Save the six questions above. Better yet, send them to the vendor in an email before your next call and watch how they respond. The good ones will be relieved you asked. The ones who get cagey just saved you a very expensive mistake.

If you want a second set of eyes on your stack, whether a tool you are about to buy will actually support your direct-booking and visibility goals, or how to wire what you already own into something that works, that is exactly the kind of thing I dig into. Take a look at how we approach book-direct conversion and then book a call. I would rather help you ask the right questions now than untangle a bad integration later.

FAQ

Quick answers

What is the single most important integration question to ask a hotel tech vendor?

Ask whether they have a certified, two-way integration with your PMS or channel manager, not just a generic open API. A real partner connection means the work is done and supported. An API alone means you (or your developer) still have to build and maintain the bridge.

Does a vendor having an open API mean my tools will connect?

Not on its own. An open API means it is technically possible to connect, but someone still has to write the code, handle authentication, map the data fields, and maintain it as both systems change. Always ask who owns that work and whether a pre-built connector already exists.

Why do API rate limits matter when choosing hotel software?

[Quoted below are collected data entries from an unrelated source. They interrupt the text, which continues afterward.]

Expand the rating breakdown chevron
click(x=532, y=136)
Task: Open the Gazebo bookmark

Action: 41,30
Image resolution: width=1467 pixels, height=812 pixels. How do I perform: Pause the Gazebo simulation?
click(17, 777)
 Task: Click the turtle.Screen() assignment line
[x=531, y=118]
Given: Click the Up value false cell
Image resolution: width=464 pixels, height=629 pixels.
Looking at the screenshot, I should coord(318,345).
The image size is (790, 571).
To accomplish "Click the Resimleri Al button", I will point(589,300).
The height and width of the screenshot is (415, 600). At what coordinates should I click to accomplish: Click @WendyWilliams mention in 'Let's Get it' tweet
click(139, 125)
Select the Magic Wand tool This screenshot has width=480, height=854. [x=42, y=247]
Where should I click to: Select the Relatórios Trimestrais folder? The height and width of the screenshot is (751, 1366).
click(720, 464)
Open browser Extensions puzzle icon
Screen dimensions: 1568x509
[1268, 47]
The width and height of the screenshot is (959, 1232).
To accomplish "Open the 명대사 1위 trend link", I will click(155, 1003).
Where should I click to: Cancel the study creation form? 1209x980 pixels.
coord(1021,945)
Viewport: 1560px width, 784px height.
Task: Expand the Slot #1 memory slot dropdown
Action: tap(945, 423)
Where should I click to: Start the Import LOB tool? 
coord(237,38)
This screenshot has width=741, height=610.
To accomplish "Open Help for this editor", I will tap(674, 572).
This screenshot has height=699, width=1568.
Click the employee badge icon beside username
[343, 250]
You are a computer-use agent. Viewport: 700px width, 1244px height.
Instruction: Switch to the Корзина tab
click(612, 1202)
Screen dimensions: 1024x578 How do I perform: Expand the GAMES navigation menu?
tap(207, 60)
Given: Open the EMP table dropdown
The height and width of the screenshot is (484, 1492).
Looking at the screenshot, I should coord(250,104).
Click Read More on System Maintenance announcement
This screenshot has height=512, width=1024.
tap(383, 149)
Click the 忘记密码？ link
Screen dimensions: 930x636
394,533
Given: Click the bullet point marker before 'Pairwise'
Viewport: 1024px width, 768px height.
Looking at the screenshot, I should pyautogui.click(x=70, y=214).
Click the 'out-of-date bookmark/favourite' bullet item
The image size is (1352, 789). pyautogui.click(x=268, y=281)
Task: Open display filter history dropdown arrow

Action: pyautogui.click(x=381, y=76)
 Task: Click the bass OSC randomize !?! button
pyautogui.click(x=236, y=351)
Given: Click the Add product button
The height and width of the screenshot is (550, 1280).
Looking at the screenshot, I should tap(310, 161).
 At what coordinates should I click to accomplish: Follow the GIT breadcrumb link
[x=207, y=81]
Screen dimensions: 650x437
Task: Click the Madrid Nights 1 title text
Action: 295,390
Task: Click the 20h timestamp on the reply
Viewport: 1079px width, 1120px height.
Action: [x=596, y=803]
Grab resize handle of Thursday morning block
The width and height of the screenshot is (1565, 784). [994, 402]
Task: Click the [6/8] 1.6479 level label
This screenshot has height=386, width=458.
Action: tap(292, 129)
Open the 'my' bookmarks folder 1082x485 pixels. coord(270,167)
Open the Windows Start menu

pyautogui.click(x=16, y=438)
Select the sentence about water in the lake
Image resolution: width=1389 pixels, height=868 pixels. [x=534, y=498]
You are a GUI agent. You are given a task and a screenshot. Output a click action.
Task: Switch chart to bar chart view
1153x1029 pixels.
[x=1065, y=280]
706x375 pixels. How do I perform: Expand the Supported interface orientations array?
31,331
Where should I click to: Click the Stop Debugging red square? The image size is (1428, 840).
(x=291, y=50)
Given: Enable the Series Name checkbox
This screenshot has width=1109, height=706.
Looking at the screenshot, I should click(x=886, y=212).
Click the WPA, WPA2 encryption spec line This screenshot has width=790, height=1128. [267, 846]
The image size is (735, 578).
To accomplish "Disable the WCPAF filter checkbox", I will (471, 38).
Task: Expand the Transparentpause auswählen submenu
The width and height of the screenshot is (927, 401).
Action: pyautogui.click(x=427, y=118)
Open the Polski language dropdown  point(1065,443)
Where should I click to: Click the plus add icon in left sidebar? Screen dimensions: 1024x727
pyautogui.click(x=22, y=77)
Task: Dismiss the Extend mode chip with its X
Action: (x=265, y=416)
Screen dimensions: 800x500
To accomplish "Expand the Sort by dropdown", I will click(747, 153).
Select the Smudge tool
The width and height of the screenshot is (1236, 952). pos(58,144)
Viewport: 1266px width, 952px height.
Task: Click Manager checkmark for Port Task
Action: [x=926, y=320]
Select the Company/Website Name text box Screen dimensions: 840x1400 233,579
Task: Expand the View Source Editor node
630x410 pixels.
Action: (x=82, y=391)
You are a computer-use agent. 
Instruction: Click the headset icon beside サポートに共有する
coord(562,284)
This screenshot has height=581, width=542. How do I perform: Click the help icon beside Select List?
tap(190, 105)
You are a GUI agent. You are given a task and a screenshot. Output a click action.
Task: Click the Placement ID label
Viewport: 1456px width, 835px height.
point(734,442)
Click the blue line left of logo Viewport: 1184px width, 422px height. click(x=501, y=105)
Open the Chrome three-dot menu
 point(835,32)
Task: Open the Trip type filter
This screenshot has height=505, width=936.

Rate limits cap how many requests two systems can exchange per minute or hour. If a tool throttles too aggressively, your rates and availability can lag behind reality, which leads to overbookings or stale pricing. Ask for the published limits before you commit.

Should integration questions come before or after a product demo?

Before. A slick demo tells you nothing about whether the tool talks to your existing stack. I confirm integration readiness in the first call so I never fall in love with software that strands my data in another silo.